With all those beautiful flat sets, concert sets, concertinas, guitars, etc., on show, this might sound like a strange question but what is that sticking out of the left side of the piper’s chair? More to the point, what’s its purpose?
NZUPA was lucky enough to have him over in New Zealand for a little more than a week. We all had an excellent time (myself included). No E you should change the title of he post to “Revenge of the Californian”. Mikie is truly a great player of the pipes and an excellent player of the regulators.
I’m rather enviouse of his C# set. Which he very generously allowed me to play. The Woof chanter was incredibly easy to play. I particularly like the G base drone. Unfortunatly it means that he can only play in the key of G (or minor equivilant).
Mikie is from Stoneybatter, Co. Dublin. Stoneybatter was also the name of an old slip jig, here is some verse:
Hi for Bob and Joan
Hi for Stoneybatter
Leave your wife at home
Or surely I’ll be at her.
Sung to the first part of the Butterfly. Think of these verses while you play it! Tommy Potts assembled the Butterfly from a couple of his father John’s tunes. John was great grandfather to the current Sean Og Potts.
Kevin- evil-evil- I can’t get the butterfly out of my head nor your “verse”. Almost as bad as having “its a small world” playing when you pick up your luggage at the airport. Yes, it really did happen
Glad I could ruin your tune, Fel!
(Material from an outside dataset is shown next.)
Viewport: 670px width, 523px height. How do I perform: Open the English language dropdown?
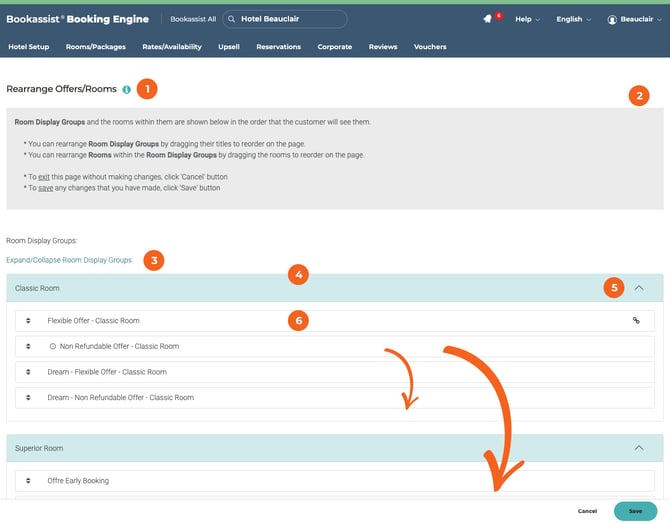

That business about the airports is really wrong, somehow. Sounds like something from the movie Brazil…
A friend of mine was talking about when she first heard the Kesh jig, it was great for the first 30 times or so and then became a bit…old. This is the mid-late 70s, so she’s been playing this tune for about 30 years. Ack. So I told her about how on old 78s made in New York that tune’s sometimes called Kerrigan’s jig, after Tom Kerrigan, the Taylor Brothers’ first customer in America. Tom played the pipes, and the…coffeepot. This was an old fashioned metal coffee pot with a tin whistle soldered onto the inside, with the holes punched through the outside of the pot. So you’d blow into the spout, and finger the outside like usual.
So now my friend, instead of just sleeping through the Kesh jig for the ten thousandth time, can picture this bushy mustachioed gent in 1890s New York, playing whistle music on a coffee pot. In his establishment, Kerrigan’s Pleasant Hour, where the waiters all can dance and sing a song, play instruments!